Tooth Decay and Dental Sealants in School-Aged Children

Tooth Decay and Dental Sealants in School-Aged Children
Dr. David Holcombe

By the age of 19, one in five children has tooth decay.  Poverty plays an important role, with twice as many low-income children having cavities than their better off counterparts.  When untreated, cavities lead to pain, problems chewing, speech difficulties and even learning problems.  Parents of low-income families report one or more episodes of toothache in the last six months in 16% of their children.  Such dentally-challenged children miss more school and have lower grades than children with better dental health.  Most tooth decay occurs in the permanent back teeth, a serious and costly problem.


Poverty is difficult to address, but cavities are responsive to better dental care, notably with the use of sealants.  Sealants are an easy-to-apply plastic coating that covers small holes and cracks in the enamel that lead to tooth decay.  Once applied, sealants reduce cavities by 81% in the first two years and 50% within four years of application.  The seal remains effective almost a decade.  Sealants have no down side and the application process is simple, effective and without side effects.

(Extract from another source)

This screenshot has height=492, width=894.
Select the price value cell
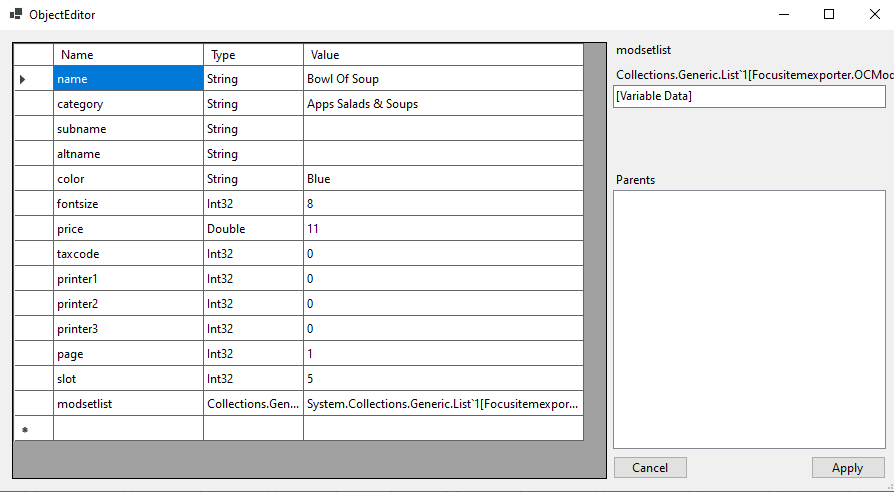coord(442,229)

Sadly, this simple and effective treatment is woefully underutilized, especially among the population groups that would most benefit.  Among children 6 to 11, only 43% have received an application of sealant.  This drops to 38.7% among low-income children.  Use of sealant is highest among White, better educated families with higher incomes.


The use of sealants has increased from 2004 to 2014 from 31.1 to 43.6%.  The increase was greatest among families with low incomes (16.2% increase) compared higher-income children (8.8% increase).  There was a corresponding decrease in tooth decay, which decreased 4.9% in low income children.  It remained about the same with higher-income children.

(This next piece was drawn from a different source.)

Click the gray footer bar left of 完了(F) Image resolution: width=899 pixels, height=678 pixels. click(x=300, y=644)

While sealants helped both low and high income children, only 60% of low-income children receive the treatment.  This leaves around 6.5 million children untreated.  These untreated children are three times more likely to develop significant decay in their first molars.


Sealants are cost-effective and the positive economic consequences become apparent within two years.  This results in Medicaid savings as well as benefits from reduced absenteeism and improved learning.  Sealants must be placed by a licensed dental professional, although not necessarily a dentist.  Failure to undergo regular dental check plays a negative role.  Low literacy levels, especially among non-English speaking households, also negatively affect dental care, especially sealant use.


School programs, while effective, are far from universal.  Where available, they mostly use cost-saving dental hygienists or other paraprofessionals to place the sealants rather than dentists.  Fluoridation of water also prevents tooth decay.  That, too, requires a community commitment to such programs, which are sometimes opposed by vocal activists.  Fluoridation and sealants have synergistic positive effects, especially since sealants have the greatest effect on the back teeth.


Children and parents need to understand the importance of dental hygiene, regular dental visits, and the use of sealants.  Adequate dental providers, insurance coverage, and the use of school-based sealant programs with dental paraprofessionals all increase the use of sealants with their positive short and long-term benefits.